(TASK LIST)
[1] List every technical detail that the anonymous questioner in the SETI Q&A asks about.
[2] Pick up the SETI Q&A right after its final sentence and carry it on.

>> START TEXT EXTRACT

Q: Could we find ourselves? If there were an alien civilization equivalent to ours in the Milky Way, could we find it? Or do we overestimate the length of time technological civilizations are producing, by accident, radio signals that escape into space? The NOVA segment seemed to intimate that with advances in technology we may significantly reduce our radio fingerprint, so to speak, and eventually "go dark" even though we are still here. Gordon Lampley, 7th grade teacher, Norwood, North Carolina
Seth Shostak: Dear Gordon,
Although Earth is inadvertently broadcasting radio, television, and other signals into space 24/7, the facts are that most of these signals wouldn't be detectable by our SETI experiments at distances greater than about one light-year, which is not even the distance of the nearest star beyond the Sun. Of course, the aliens might have much larger antennas than we do, so this doesn't rule out someone finding us. However, Earth's strongest signals-mostly military and research radar-are strong enough to be found dozens or even hundreds of light-years away, even with equipment that's no better than our own. Will such strong signals be emitted by an advanced civilization? Who knows, but having a few powerful radar transmitters might help avoid an asteroid hit that could ruin an alien's entire day.
Q: What are some of the technical details involved in your search, such as: what is the width of each frequency band you analyze, what is the total range of frequencies that you look at, how often do you look at each frequency band, what are some of the signal characteristics you look for when you find a signal, etc.?
Also, what operating system and software language(s) are used in the front-end analysis of all of the incoming data? Anonymous
Shostak: We try to examine as much of the radio dial as we can, although the best of our previous searches (Project Phoenix) only covered from about 1.2 to 3.0 GHz. These days we can do better. The bandwidth of the individual channels we scrutinize for alien signals is typically 1 Hz-which is gosh-darn narrow. The presence of a narrow-band component to any signal would tell us that we'd found a deliberately built transmitter, and not just some astrophysical phenomenon.
Our observatory computers generally run Unix, and the code is usually constructed in C++.

>> END TEXT EXTRACT
>> START GIVEN INFORMATION

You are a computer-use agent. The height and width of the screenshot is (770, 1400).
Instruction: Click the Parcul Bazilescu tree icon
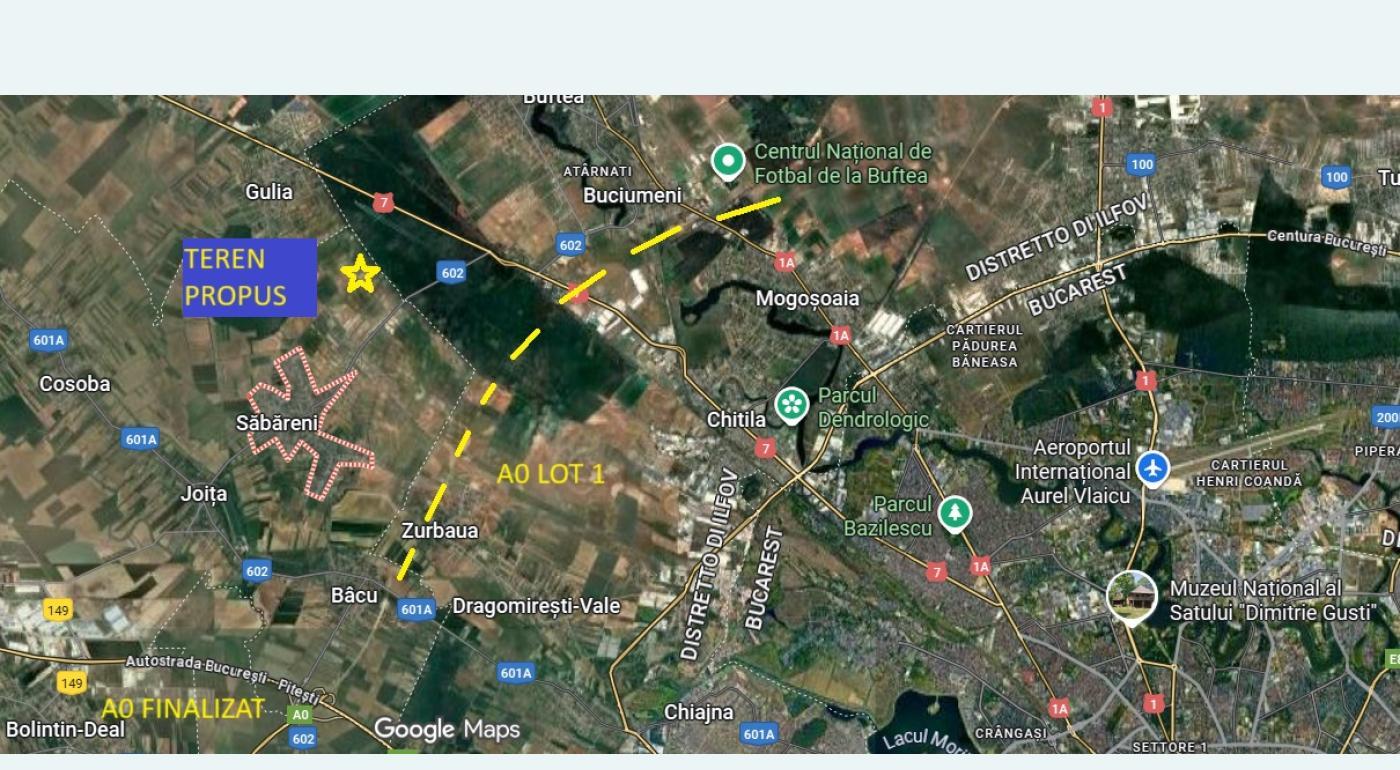(x=956, y=513)
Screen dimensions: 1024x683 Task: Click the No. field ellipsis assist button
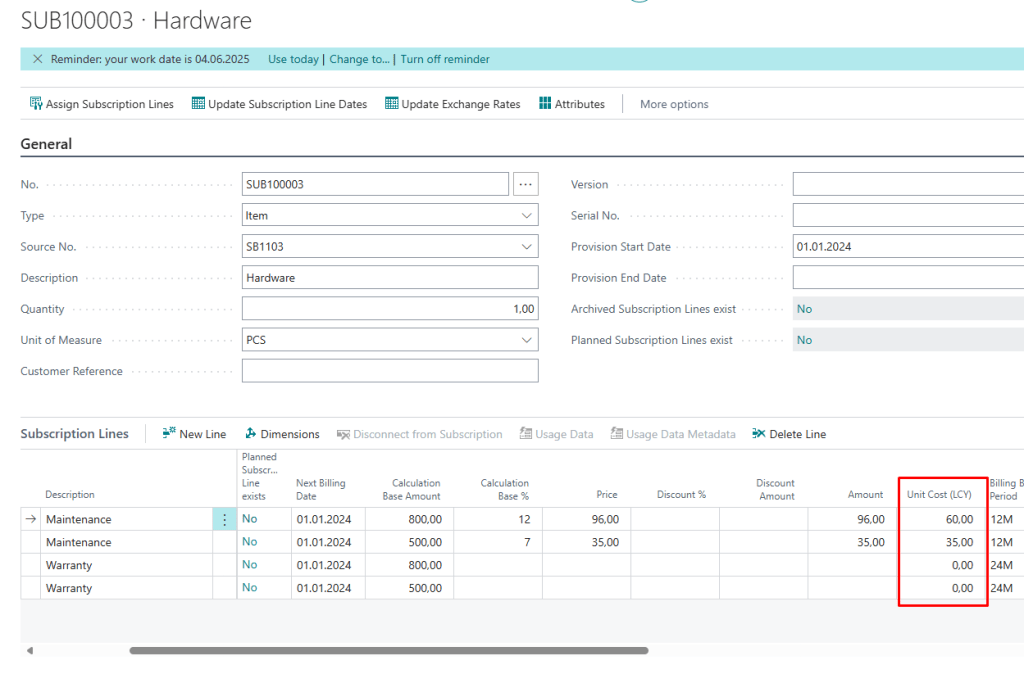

>> END GIVEN INFORMATION

(ANSWERS PER TASK)
[1]
- The width of each frequency band analyzed
- The total range of frequencies looked at
- How often each frequency band is looked at
- The signal characteristics looked for when a signal is found
- The operating system used in the front-end analysis of the incoming data
- The software language(s) used in the front-end analysis of the incoming data

[2]
Q: Traditionally, radio-based SETI concentrated on the hydrogen line with the idea that it would be used as an intentional interstellar beacon. Now that more computing resources are available, are there programs or plans to look at different frequency ranges, using the logic that any unnatural radio signal, regardless of intention, would be evidence of ET intelligence? Greg Shreve, San Pedro, California
Shostak: Dear Greg,
You bet your footwear! The new Allen Telescope Array can cover frequencies from 0.5 to 11.5 GHz, which is an enormously greater range than any previous SETI experiment. As you suggest, looking at more of the dial should increase our chances of picking up ET's broadcast.
Q: What salient characteristic will convince SETI searchers that a signal is from intelligent beings? Simplicity? Complexity? Patterns? What? Rick Freeman, Louisville, Kentucky
Shostak: Dear Rick,
A narrow-band signal is the thing we look for-something 1 Hz wide in the radio spectrum (or narrower). This is the type of emission that transmitters make, but interstellar gas clouds, quasars, and pulsars don't. As for the "message"-well, we'll worry about that after we've found a transmitter that's on the air.
Q: According to some astronomers, electronic signals from Earth will dissipate to static even before they reach the ort cloud, and will be completely indistinguishable from background radiation by the time they reach Alpha Centari. If we are to apply these physics to alien life on other planets, wouldn't they have the same difficulty? If not, then are we to assume that they have achieved interstellar communication. How close do you feel we are to achieving interstellar communication? I believe in life on other planets, but I also believe it is folly to attempt to communicate with them due to the huge expanse of space and time. James Grant, Phoenix, Arizona
Shostak: Dear James,
This is, alas, wrong, as I suggested in my answer to Gordon Lampley above. The strongest of our signals (for instance, the radar signal from the Arecibo antenna in Puerto Rico) could be detected by a similar-sized antenna at hundreds of light-years distance. And indeed, any signal-at any distance-would be detectable if you had a large enough antenna. Radio astronomers routinely study natural cosmic static from galaxies that are billions of light-years away, after all.
Q: What percentage of stars is of a size comparable to our sun that could provide for a solar (planetary) system that had planets that could support life? Irving Schnirman, Petaluma, California
Shostak: Dear Irving,
Well, roughly one in eight stars is approximately the same size (and brightness) as the Sun. Most stars are smaller. But even these runty guys could conceivably host planets on which life could develop. The planets would just have to be in smaller orbits (to get more heat from their star) than if they were around a solar cousin. When you add it all up, roughly 98 percent of all stars could, in principle, host planets with life (the other 2 percent don't burn long enough for life on orbiting planets to arise and develop).
Q: Hi Dr. Shostak,
Perhaps telescopes and radio broadcasts are not going to be effective in finding intelligent life and Earth-like planets in the Milky Way galaxy. Is physically traveling far distances across the galaxy possible through worm holes? James, California
Shostak: Dear James,
I wish I knew! Worm holes seem to work on physicists' blackboards, but could you actually make one and use it for travel? At this point, you'll have to ask the worms.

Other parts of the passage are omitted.